** Opening Data for this task block **

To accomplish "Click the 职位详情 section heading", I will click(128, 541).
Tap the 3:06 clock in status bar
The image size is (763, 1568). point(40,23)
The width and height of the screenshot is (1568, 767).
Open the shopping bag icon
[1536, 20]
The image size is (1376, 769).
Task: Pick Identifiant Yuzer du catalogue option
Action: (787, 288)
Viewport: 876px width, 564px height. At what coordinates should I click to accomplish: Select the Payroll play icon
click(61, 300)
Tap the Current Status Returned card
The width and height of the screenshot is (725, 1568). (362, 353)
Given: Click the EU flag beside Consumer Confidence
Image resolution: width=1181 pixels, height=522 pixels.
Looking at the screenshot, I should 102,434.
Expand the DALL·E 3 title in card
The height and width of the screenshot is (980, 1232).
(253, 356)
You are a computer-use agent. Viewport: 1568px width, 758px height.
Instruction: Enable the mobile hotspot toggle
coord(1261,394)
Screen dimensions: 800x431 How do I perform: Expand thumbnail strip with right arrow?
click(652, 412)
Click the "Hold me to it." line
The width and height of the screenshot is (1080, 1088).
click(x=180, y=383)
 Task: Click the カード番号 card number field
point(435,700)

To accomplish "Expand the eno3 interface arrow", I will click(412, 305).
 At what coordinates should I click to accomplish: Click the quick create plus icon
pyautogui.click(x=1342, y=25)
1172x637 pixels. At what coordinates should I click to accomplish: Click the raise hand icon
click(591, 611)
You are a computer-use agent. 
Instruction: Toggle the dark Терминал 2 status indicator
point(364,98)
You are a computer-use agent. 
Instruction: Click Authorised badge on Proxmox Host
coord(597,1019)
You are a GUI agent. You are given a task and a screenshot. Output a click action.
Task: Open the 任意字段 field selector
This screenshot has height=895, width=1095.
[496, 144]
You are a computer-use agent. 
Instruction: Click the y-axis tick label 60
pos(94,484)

** Closing Data for this task block **

What is expected: Using the data above, restate every record word for word.

Answer to the problem:
To accomplish "Click the 职位详情 section heading", I will click(128, 541).
Tap the 3:06 clock in status bar
The image size is (763, 1568). point(40,23)
The width and height of the screenshot is (1568, 767).
Open the shopping bag icon
[1536, 20]
The image size is (1376, 769).
Task: Pick Identifiant Yuzer du catalogue option
Action: (787, 288)
Viewport: 876px width, 564px height. At what coordinates should I click to accomplish: Select the Payroll play icon
click(61, 300)
Tap the Current Status Returned card
The width and height of the screenshot is (725, 1568). (362, 353)
Given: Click the EU flag beside Consumer Confidence
Image resolution: width=1181 pixels, height=522 pixels.
Looking at the screenshot, I should 102,434.
Expand the DALL·E 3 title in card
The height and width of the screenshot is (980, 1232).
(253, 356)
You are a computer-use agent. Viewport: 1568px width, 758px height.
Instruction: Enable the mobile hotspot toggle
coord(1261,394)
Screen dimensions: 800x431 How do I perform: Expand thumbnail strip with right arrow?
click(652, 412)
Click the "Hold me to it." line
The width and height of the screenshot is (1080, 1088).
click(x=180, y=383)
 Task: Click the カード番号 card number field
point(435,700)

To accomplish "Expand the eno3 interface arrow", I will click(412, 305).
 At what coordinates should I click to accomplish: Click the quick create plus icon
pyautogui.click(x=1342, y=25)
1172x637 pixels. At what coordinates should I click to accomplish: Click the raise hand icon
click(591, 611)
You are a computer-use agent. 
Instruction: Toggle the dark Терминал 2 status indicator
point(364,98)
You are a computer-use agent. 
Instruction: Click Authorised badge on Proxmox Host
coord(597,1019)
You are a GUI agent. You are given a task and a screenshot. Output a click action.
Task: Open the 任意字段 field selector
This screenshot has height=895, width=1095.
[496, 144]
You are a computer-use agent. 
Instruction: Click the y-axis tick label 60
pos(94,484)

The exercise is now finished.